Practical Applications Involve Tradeoffs

To date, CNT technology has been more about potential than practical solutions. For wire and cable, an ideal CNTbased product would have the same or better electrical properties in a significantly lighter, more rugged form. The reality today is that such an ideal is not yet achievable.

What is achievable today are CNT products that can offer significant weight reductions with electrical performance adequate to the application.

CNT Shields

CNT cables are now being actively developed for MIL-STD-1553B and IEEE 1394 applications for aerospace and satellite applications—with a transition from prototypes to production happening in the next few years. Initial IEEE 1394 cables will use CNT shielding, while MIL -STD-1553B cables will likely be the first all-CNT construction.

CNT-based shields combine high shielding effectiveness with significant weight savings. A two-layer CNT tape offers roughly the same shielding as a copper braid at high frequencies—roughly 50 dB at 4 GHz—but weighs less than 2 percent of the braid it replaces.

The high resistivity of CNT shields, however, means poor shielding performance below 100 MHz and an inability to provide protection against lightning strikes. For the double-braided cables common in aerospace applications, replacing one of the braids with CNT allows the remaining braid to handle low-frequency noise and lightning, while the CNT shield handles the higher frequencies. Weight savings are 25 to 30 percent for hybrid shield constructions.

All-CNT Cables

A variety of all-CNT cable types have been prototyped and evaluated. One type is a twisted-pair cable for MIL-STD1553B databus applications. Conductors, using CNT yarns equivalent to a 26 AWG copper conductor, were covered with ETFE insulation and twisted into pairs. A single CNT sheet served as an overall shield.

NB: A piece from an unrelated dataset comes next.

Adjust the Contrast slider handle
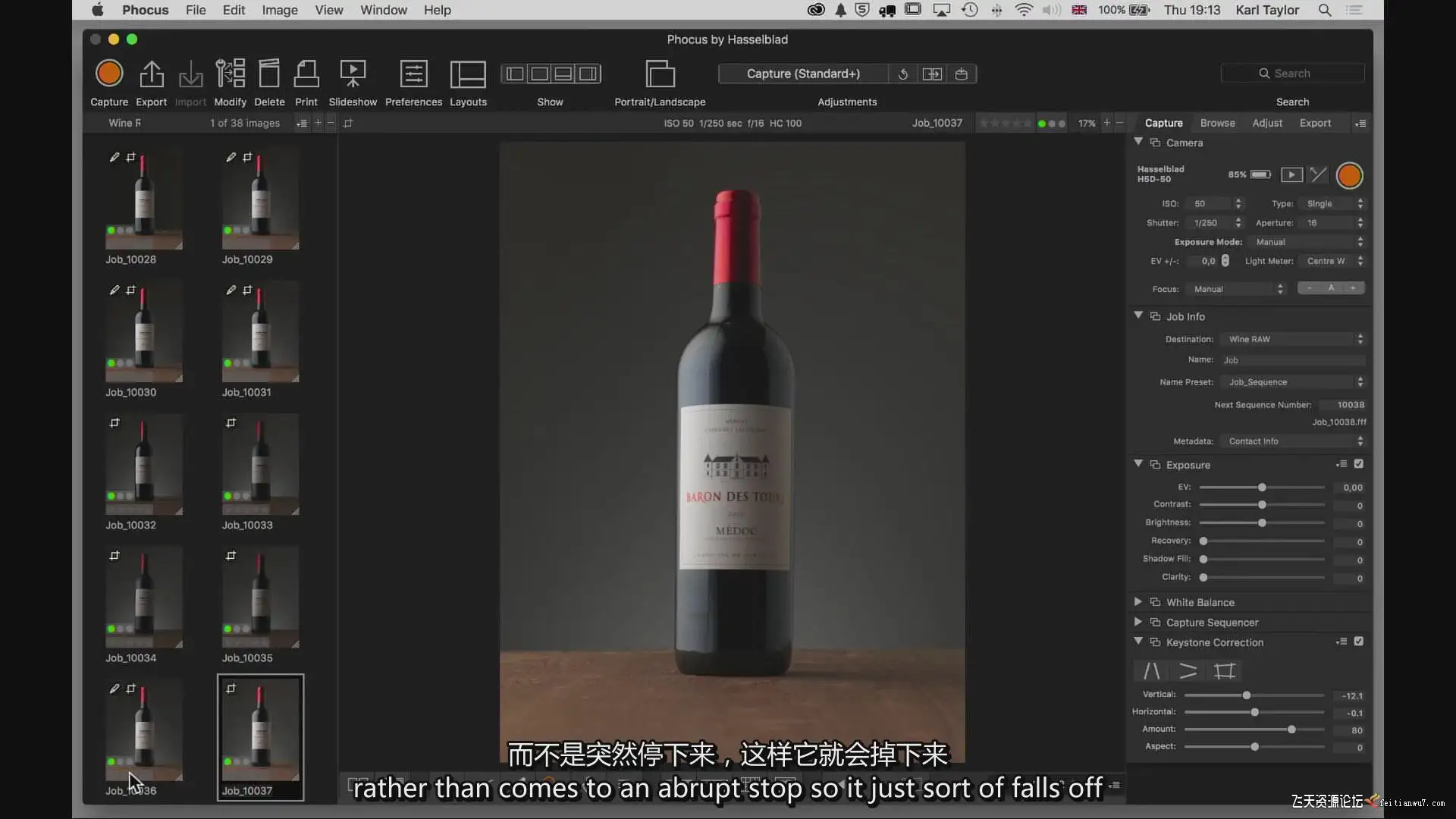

Further reductions in CNT yarn resistivity will be necessary before CNT conductors are practical for high-speed signals in longer lengths or for power. Prototypes of an RG-316-equivalent coaxial cable demonstrate the need for higher conductivity to make CNT cable practical for general-purpose applications. Both CNT shield-only and all-CNT constructions offer insertion losses higher than specified MIL-STD-17C.

Real-World Practicalities

As progress is made toward enabling the use of CNT materials in cables, two other issues deserve mention. The first is how to terminate CNT cables. CNT conductors are compatible with existing contacts and can be terminated with standard crimping techniques, albeit with slightly modified crimp tool settings. Testing of the mechanical strength of the crimps suggests that the CNT yarns fail before the crimp fails. Shields can be terminated to backshells with steel bands and other compression techniques. Tapes and yarns are also compatible with soldering, although they require modification of the CNT surface.

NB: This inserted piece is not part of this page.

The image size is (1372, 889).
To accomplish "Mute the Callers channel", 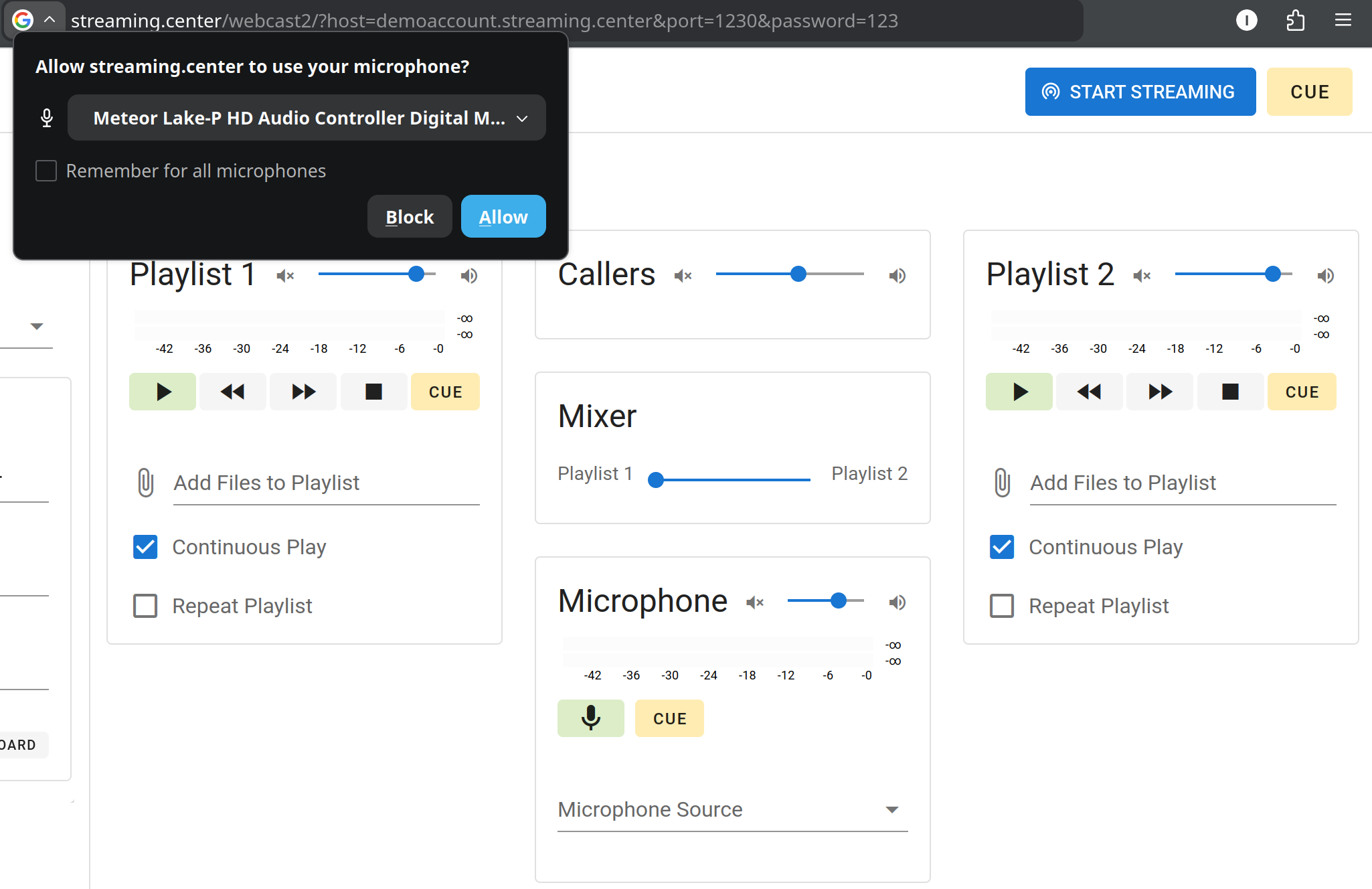I will pos(683,276).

The second issue is moving from prototypes to production. CNT yarns, sheets, and tapes are available in commercial quantities, but challenges remain in volume production of long parts needed for cable. The production capabilities of CNT suppliers are rapidly increasing but the supply chain today typically has long lead times. Many applications today— such as semiconductors or composite enclosures—use CNTs measured in microns or millimeters. Cables represent a completely different scale from those applications, requiring tens of meters.

Ready for Prime Time?

As TE works with commercial and university partners to improve the conductivity of macroscopic CNT arrangements, we have also manufactured more than a mile of CNT cable for testing and evaluation. These prototypes suggest that CNT can be successfully integrated for use in cable shielding as well as conductors in relatively low-speed data cables, such as Databus and CANBus.

Building on the knowledge gained from these initial, weight-sensitive applications, the industry will learn how to address cost, high volume demands, and electrical performance. Handling of CNTs in the form of yarns and tapes means that manufacturing processes for building cables need refinement to optimize throughput and improve yields.